* [Work order]: Set down exactly the lines below, starting at the one that contains "This screenshot has height=675, width=900." and ending at the one that contains "Task: Click the blue", with both of those lines included and nothing else.

* [Data extracts]:
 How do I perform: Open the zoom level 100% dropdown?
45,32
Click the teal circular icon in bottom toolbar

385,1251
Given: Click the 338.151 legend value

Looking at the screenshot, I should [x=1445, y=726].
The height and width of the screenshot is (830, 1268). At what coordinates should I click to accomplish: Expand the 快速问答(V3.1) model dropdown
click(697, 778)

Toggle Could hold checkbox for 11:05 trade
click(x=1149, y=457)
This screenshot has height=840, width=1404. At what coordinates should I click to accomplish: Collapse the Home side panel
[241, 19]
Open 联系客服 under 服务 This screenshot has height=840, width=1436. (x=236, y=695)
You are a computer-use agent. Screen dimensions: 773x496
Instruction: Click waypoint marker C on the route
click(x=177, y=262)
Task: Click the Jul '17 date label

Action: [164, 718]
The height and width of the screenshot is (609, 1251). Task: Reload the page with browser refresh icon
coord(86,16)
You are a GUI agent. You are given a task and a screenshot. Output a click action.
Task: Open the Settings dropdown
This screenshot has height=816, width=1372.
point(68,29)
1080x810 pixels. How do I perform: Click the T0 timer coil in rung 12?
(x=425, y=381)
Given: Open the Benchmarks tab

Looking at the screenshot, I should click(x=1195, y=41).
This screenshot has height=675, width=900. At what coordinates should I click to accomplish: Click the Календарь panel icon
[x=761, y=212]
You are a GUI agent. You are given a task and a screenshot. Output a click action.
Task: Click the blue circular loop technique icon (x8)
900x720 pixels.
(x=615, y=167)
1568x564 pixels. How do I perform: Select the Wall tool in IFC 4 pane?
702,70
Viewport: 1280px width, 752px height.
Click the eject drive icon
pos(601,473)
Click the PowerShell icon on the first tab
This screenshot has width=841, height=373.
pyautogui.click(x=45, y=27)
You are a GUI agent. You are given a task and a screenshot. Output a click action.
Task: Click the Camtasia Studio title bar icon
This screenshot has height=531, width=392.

* [Exercise output]:
This screenshot has height=675, width=900. At what coordinates should I click to accomplish: Click the Календарь panel icon
[x=761, y=212]
You are a GUI agent. You are given a task and a screenshot. Output a click action.
Task: Click the blue circular loop technique icon (x8)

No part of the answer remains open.